[start]

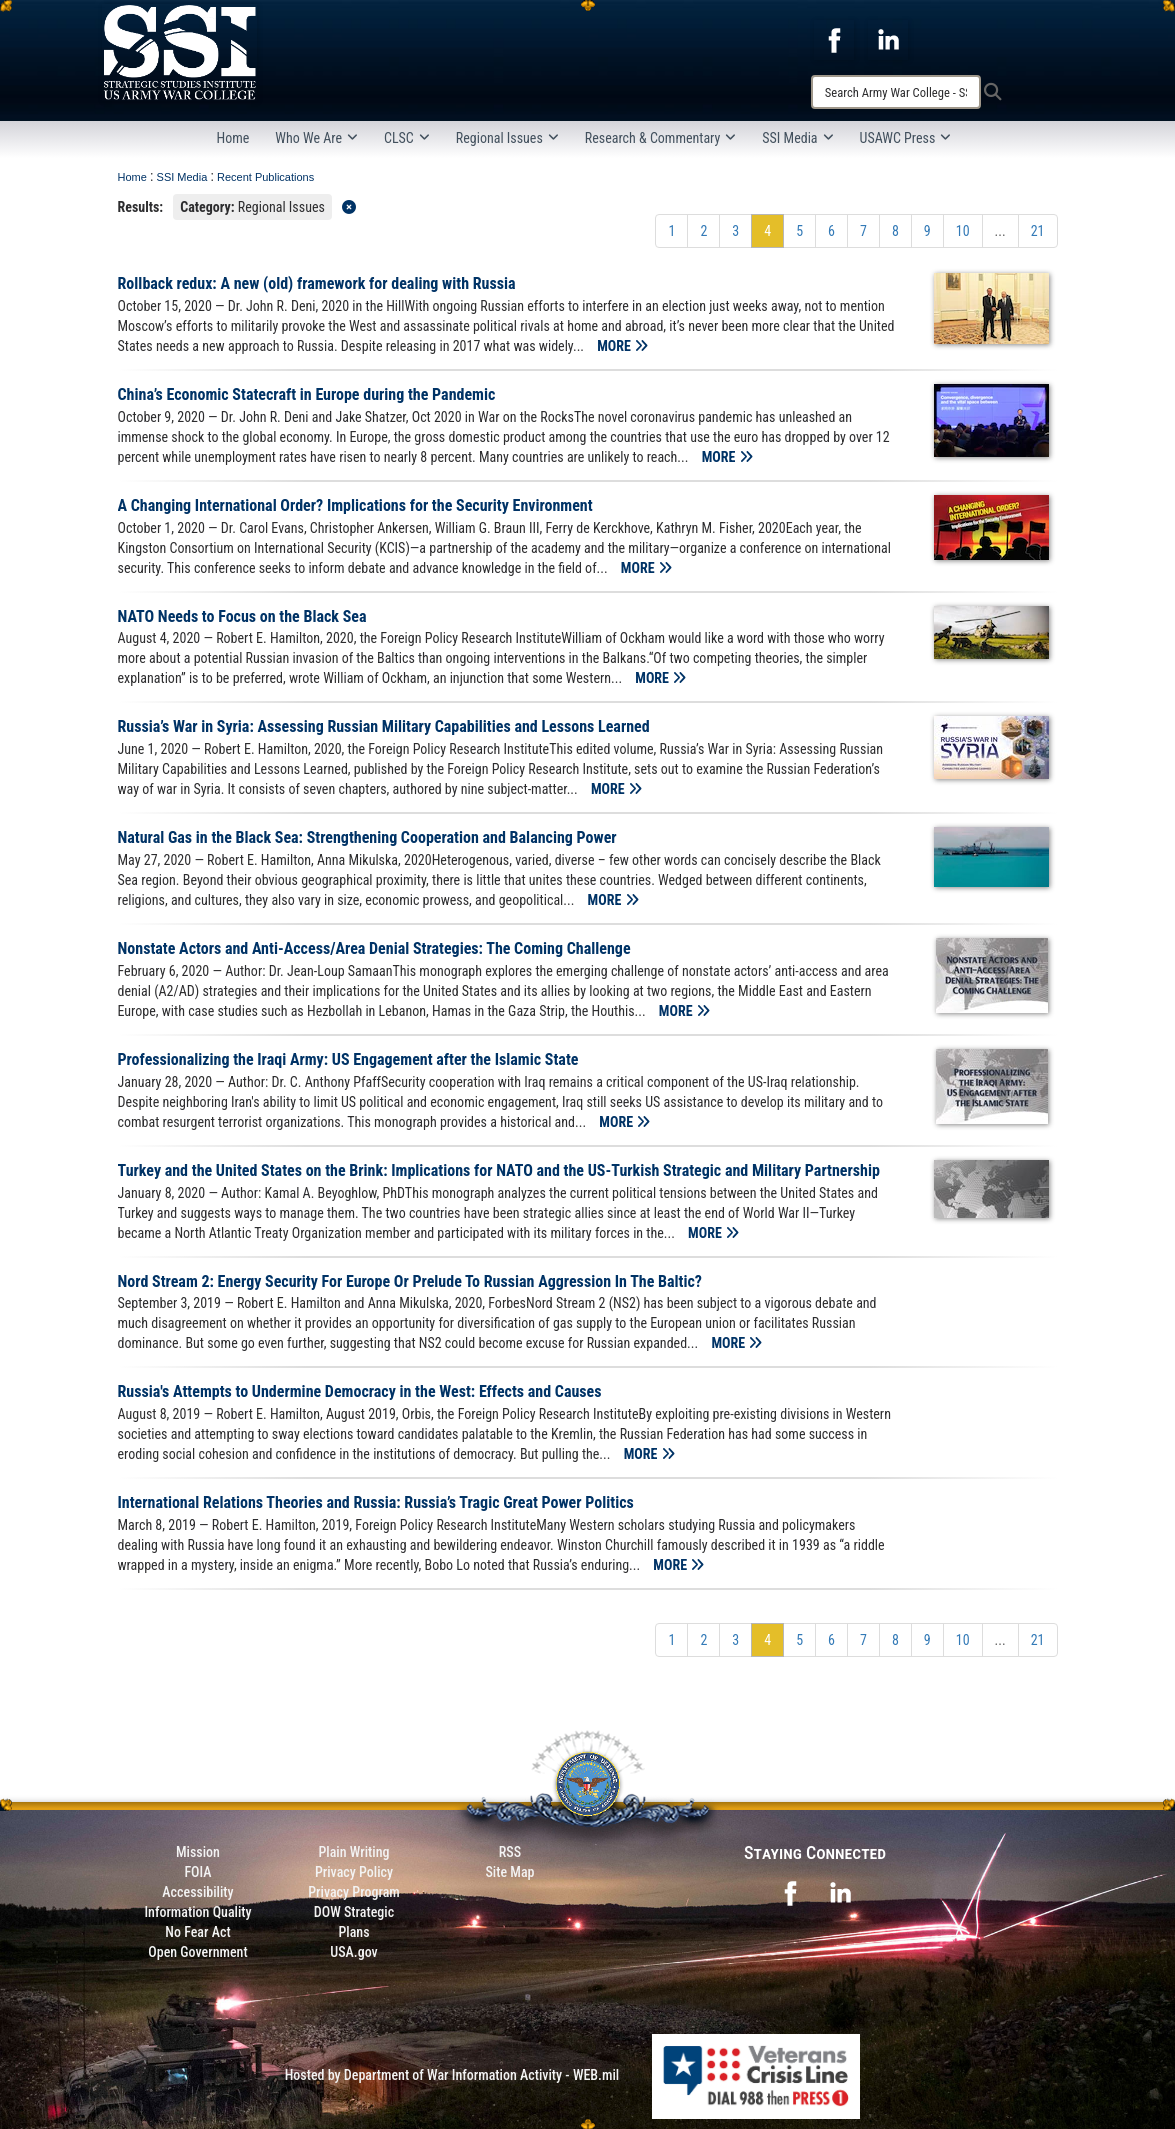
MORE (622, 346)
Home (233, 138)
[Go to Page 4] (767, 231)
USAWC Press (906, 138)
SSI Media (797, 138)
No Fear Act (197, 1932)
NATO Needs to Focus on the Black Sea (242, 616)
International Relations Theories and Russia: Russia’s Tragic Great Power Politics (376, 1502)
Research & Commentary (661, 138)
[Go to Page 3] (735, 231)
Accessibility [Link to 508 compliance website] (197, 1892)
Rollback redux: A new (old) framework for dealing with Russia (317, 283)
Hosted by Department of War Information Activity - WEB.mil (452, 2075)
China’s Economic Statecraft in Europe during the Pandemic (307, 394)
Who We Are (316, 138)
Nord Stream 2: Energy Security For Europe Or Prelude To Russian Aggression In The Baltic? (410, 1281)
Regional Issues (507, 138)
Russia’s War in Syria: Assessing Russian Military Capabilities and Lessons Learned (384, 726)
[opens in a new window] (834, 39)
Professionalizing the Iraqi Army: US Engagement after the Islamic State (348, 1059)
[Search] (896, 92)
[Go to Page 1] (671, 231)
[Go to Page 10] (963, 231)
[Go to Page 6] (831, 231)
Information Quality (197, 1912)
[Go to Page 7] (863, 231)
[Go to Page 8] (895, 231)
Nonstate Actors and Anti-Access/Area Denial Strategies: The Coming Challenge (374, 948)
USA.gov (354, 1952)
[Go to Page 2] (703, 231)
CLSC (407, 138)
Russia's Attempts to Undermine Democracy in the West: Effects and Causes (360, 1391)
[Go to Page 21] (1038, 231)
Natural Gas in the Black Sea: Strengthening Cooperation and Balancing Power (367, 837)
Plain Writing (353, 1852)
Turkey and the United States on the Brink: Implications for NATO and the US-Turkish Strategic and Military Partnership (499, 1170)
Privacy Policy (354, 1872)
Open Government (197, 1952)
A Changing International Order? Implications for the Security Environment (355, 505)
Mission (198, 1852)
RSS (510, 1852)
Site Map (509, 1872)
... (1000, 231)
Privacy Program (354, 1892)
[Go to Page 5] (799, 231)
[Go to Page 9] (927, 231)
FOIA (197, 1872)
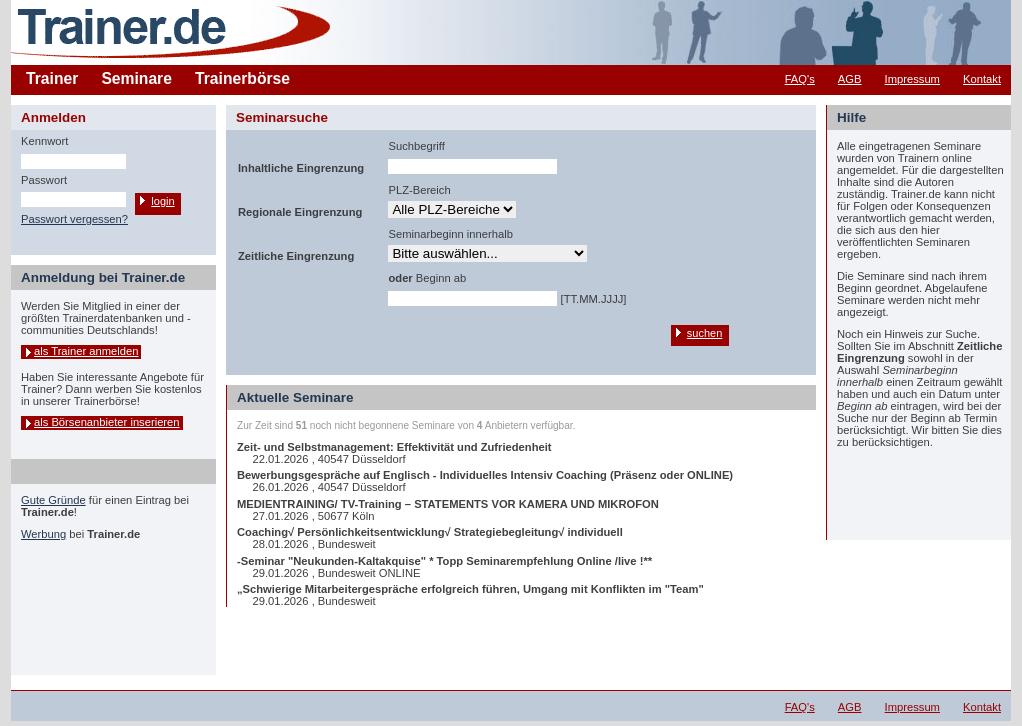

[end]

Objective -
Repeat the records between the line holding "Research & Commentary (661, 138)" and the line holding "Plain Writing (353, 1852)", inclusive, exactly as they appear.

Response to this exercise -
Research & Commentary (661, 138)
[Go to Page 3] (735, 231)
Accessibility [Link to 508 compliance website] (197, 1892)
Rollback redux: A new (old) framework for dealing with Russia (317, 283)
Hosted by Department of War Information Activity - WEB.mil (452, 2075)
China’s Economic Statecraft in Europe during the Pandemic (307, 394)
Who We Are (316, 138)
Nord Stream 2: Energy Security For Europe Or Prelude To Russian Aggression In The Baltic? (410, 1281)
Regional Issues (507, 138)
Russia’s War in Syria: Assessing Russian Military Capabilities and Lessons Learned (384, 726)
[opens in a new window] (834, 39)
Professionalizing the Iraqi Army: US Engagement after the Islamic State (348, 1059)
[Search] (896, 92)
[Go to Page 1] (671, 231)
[Go to Page 10] (963, 231)
[Go to Page 6] (831, 231)
Information Quality (197, 1912)
[Go to Page 7] (863, 231)
[Go to Page 8] (895, 231)
Nonstate Actors and Anti-Access/Area Denial Strategies: The Coming Challenge (374, 948)
USA.gov (354, 1952)
[Go to Page 2] (703, 231)
CLSC (407, 138)
Russia's Attempts to Undermine Democracy in the West: Effects and Causes (360, 1391)
[Go to Page 21] (1038, 231)
Natural Gas in the Black Sea: Strengthening Cooperation and Balancing Power (367, 837)
Plain Writing (353, 1852)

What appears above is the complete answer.